▶ _TASK DATA_

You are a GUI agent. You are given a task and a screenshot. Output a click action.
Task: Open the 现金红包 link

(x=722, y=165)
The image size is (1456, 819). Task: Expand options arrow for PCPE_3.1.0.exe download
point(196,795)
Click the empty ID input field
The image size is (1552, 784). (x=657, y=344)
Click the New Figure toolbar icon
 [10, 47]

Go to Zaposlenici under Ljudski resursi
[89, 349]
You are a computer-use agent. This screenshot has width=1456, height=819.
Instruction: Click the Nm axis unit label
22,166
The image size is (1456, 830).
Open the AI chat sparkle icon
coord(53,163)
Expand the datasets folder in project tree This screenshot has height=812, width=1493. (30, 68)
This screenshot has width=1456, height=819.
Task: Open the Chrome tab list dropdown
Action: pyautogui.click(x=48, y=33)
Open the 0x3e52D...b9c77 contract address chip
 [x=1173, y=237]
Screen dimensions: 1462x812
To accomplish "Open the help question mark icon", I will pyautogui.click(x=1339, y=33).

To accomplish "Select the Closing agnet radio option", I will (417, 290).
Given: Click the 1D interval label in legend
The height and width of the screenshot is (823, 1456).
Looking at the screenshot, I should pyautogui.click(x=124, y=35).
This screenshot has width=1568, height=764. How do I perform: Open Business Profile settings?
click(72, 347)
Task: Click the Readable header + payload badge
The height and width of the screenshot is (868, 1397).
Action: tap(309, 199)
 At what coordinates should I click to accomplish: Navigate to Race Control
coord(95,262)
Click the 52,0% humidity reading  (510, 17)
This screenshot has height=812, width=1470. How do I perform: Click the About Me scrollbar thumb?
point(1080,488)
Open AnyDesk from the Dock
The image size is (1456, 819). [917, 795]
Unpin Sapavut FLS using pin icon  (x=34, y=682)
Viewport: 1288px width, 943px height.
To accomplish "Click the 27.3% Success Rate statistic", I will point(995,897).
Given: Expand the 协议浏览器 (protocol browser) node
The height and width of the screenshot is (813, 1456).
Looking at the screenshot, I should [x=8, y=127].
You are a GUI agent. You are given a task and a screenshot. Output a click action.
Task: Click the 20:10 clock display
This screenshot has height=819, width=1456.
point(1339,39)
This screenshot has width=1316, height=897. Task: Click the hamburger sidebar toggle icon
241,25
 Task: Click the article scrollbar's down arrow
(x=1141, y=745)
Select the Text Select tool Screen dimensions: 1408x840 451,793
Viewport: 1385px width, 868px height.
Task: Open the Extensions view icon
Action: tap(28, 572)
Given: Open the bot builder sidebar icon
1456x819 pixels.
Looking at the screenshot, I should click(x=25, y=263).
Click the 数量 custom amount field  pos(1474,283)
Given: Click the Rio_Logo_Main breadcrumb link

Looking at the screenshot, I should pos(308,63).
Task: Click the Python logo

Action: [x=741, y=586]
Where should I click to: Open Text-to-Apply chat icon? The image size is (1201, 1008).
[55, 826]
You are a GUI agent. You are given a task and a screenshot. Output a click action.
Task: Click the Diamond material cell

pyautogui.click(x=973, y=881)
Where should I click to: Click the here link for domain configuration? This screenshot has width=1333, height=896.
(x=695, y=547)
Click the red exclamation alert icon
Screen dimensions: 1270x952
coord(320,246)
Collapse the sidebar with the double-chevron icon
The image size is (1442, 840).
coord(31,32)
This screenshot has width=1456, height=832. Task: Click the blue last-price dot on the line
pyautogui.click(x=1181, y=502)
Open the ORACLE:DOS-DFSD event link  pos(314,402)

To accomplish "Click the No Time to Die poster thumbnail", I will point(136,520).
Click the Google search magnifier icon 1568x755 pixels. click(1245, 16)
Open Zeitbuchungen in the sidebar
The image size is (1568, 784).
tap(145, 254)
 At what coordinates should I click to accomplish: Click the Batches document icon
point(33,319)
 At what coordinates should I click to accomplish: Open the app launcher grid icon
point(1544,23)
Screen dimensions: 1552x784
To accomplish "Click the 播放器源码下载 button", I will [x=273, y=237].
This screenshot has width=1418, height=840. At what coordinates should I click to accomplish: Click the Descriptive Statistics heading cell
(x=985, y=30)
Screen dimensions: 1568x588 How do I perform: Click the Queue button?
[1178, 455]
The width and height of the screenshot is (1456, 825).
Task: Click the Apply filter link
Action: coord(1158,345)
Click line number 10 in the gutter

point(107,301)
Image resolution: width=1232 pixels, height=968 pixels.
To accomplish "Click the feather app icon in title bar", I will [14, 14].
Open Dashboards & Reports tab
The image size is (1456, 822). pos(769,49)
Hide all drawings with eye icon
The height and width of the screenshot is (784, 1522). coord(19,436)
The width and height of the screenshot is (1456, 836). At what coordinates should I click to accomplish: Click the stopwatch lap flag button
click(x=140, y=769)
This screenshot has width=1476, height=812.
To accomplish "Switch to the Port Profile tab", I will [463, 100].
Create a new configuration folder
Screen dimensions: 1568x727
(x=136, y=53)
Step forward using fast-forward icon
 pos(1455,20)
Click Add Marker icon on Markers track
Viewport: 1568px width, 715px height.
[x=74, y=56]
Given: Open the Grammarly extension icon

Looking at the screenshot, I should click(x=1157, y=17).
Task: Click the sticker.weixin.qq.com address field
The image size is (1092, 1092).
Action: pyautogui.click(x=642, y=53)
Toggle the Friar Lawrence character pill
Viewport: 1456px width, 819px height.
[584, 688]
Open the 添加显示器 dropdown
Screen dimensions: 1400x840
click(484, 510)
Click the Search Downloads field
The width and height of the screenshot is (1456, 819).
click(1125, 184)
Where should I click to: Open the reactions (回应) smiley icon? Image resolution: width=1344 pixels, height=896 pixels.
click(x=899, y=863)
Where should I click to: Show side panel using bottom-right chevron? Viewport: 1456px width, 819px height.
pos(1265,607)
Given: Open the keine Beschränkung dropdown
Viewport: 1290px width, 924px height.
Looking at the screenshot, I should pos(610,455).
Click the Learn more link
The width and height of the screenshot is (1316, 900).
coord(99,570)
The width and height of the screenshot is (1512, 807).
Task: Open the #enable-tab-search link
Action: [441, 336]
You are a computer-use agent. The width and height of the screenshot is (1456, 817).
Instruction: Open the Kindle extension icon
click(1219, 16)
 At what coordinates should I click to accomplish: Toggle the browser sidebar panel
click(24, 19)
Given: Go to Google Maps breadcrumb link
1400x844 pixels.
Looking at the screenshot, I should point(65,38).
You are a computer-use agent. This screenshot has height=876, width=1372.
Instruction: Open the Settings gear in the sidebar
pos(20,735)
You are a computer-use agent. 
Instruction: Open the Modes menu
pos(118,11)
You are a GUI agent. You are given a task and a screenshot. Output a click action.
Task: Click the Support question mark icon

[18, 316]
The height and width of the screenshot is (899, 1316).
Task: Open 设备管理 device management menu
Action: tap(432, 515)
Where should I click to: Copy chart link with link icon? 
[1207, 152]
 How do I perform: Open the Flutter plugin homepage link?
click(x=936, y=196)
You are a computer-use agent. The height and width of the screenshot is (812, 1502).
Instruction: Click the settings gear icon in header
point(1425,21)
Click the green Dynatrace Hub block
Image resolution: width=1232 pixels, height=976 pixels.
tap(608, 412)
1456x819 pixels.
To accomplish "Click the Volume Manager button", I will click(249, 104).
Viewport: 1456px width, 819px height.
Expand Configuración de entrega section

▶ _PROMPT_
Search the listing above for lines containing "computer", and copy them.

▶ _EXERCISE RESULT_
You are a computer-use agent. This screenshot has width=1456, height=819.
You are a computer-use agent. The width and height of the screenshot is (1456, 817).
You are a computer-use agent. This screenshot has height=876, width=1372.
You are a computer-use agent. 
You are a computer-use agent. The height and width of the screenshot is (812, 1502).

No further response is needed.